**TRY IT:** Copy the entries exactly, through the "The Durango Post (451, 1374)" line.

**TASK DATA:**
┄┄┄┄┄┄┄┄┄┄
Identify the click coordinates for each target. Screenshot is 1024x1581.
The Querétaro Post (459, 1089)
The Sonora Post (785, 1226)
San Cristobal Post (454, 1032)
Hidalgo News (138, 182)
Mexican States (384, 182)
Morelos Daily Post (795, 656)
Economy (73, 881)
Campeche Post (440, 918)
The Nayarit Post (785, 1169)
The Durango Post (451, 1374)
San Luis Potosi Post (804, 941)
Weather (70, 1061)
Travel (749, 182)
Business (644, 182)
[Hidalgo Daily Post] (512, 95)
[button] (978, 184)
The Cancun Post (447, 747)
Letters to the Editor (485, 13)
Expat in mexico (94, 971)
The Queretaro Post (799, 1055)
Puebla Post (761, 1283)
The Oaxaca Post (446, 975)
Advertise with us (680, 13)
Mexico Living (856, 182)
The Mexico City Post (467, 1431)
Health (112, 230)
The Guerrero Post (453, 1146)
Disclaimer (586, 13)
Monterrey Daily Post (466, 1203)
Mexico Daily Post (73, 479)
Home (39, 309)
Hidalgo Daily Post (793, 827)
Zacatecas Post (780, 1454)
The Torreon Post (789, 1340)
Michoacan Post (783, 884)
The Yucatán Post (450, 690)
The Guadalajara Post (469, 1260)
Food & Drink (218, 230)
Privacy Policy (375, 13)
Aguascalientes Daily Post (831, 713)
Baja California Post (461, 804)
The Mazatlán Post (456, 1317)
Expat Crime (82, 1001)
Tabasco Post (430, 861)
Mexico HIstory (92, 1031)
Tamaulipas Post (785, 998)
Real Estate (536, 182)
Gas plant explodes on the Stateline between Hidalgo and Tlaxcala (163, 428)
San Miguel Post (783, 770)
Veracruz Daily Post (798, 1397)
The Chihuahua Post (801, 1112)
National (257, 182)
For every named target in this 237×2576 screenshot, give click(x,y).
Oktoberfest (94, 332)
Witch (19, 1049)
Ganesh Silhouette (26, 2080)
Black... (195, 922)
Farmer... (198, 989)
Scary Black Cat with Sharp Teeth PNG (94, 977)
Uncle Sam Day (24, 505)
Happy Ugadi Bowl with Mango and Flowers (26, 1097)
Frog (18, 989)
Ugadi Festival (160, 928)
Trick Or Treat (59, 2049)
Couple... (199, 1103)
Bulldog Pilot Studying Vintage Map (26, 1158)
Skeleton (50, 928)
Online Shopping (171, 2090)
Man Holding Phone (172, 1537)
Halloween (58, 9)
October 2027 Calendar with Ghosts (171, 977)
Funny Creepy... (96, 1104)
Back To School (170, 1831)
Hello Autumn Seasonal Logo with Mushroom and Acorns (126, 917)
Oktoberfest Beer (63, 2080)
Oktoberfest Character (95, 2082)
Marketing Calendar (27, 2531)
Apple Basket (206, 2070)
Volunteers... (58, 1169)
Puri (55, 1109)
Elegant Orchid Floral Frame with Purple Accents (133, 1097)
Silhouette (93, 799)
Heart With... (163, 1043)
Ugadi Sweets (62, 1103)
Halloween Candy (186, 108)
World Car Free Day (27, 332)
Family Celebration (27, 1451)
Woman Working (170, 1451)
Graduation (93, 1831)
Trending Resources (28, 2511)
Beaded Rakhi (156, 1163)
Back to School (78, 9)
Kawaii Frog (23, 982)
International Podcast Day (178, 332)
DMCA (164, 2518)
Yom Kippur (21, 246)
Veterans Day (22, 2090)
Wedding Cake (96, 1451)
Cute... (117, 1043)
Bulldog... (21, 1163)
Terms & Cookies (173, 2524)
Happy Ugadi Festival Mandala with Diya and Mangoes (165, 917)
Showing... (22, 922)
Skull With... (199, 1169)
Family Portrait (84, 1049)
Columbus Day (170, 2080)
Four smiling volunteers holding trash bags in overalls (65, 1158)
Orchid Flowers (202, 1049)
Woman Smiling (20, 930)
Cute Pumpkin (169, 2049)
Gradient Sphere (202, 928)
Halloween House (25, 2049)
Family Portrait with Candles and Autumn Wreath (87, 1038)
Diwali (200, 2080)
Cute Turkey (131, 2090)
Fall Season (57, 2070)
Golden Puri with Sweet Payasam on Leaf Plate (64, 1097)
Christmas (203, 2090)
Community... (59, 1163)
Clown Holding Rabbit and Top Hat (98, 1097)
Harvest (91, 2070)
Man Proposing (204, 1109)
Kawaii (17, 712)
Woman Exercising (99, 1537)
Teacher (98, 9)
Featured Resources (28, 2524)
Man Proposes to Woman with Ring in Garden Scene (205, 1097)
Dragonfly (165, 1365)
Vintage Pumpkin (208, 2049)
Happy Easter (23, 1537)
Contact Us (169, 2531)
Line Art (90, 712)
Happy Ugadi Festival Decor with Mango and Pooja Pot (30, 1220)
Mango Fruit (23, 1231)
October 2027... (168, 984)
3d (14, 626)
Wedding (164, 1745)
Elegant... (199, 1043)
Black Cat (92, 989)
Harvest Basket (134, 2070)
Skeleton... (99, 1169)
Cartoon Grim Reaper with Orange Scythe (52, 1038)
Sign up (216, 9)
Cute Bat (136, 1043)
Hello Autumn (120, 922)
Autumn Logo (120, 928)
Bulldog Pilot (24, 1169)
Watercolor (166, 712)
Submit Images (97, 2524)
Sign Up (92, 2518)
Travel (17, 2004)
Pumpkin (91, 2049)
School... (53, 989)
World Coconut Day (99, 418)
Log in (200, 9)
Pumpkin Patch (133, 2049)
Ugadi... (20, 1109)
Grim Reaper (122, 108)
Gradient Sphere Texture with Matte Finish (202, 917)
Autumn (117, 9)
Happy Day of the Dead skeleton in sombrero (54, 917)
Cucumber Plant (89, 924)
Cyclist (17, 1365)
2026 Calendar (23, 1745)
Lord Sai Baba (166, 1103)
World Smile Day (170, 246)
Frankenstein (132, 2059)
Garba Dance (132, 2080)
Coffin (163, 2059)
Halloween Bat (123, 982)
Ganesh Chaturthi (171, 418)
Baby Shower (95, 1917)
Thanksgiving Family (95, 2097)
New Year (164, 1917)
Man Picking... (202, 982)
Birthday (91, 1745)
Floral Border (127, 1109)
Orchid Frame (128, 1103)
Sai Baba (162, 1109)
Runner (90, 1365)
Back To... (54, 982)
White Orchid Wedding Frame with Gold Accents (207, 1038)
┄┄┄┄┄┄┄┄┄┄
**EXERCISE OUTPUT:**
Identify the click coordinates for each target. Screenshot is 1024x1581.
The Querétaro Post (459, 1089)
The Sonora Post (785, 1226)
San Cristobal Post (454, 1032)
Hidalgo News (138, 182)
Mexican States (384, 182)
Morelos Daily Post (795, 656)
Economy (73, 881)
Campeche Post (440, 918)
The Nayarit Post (785, 1169)
The Durango Post (451, 1374)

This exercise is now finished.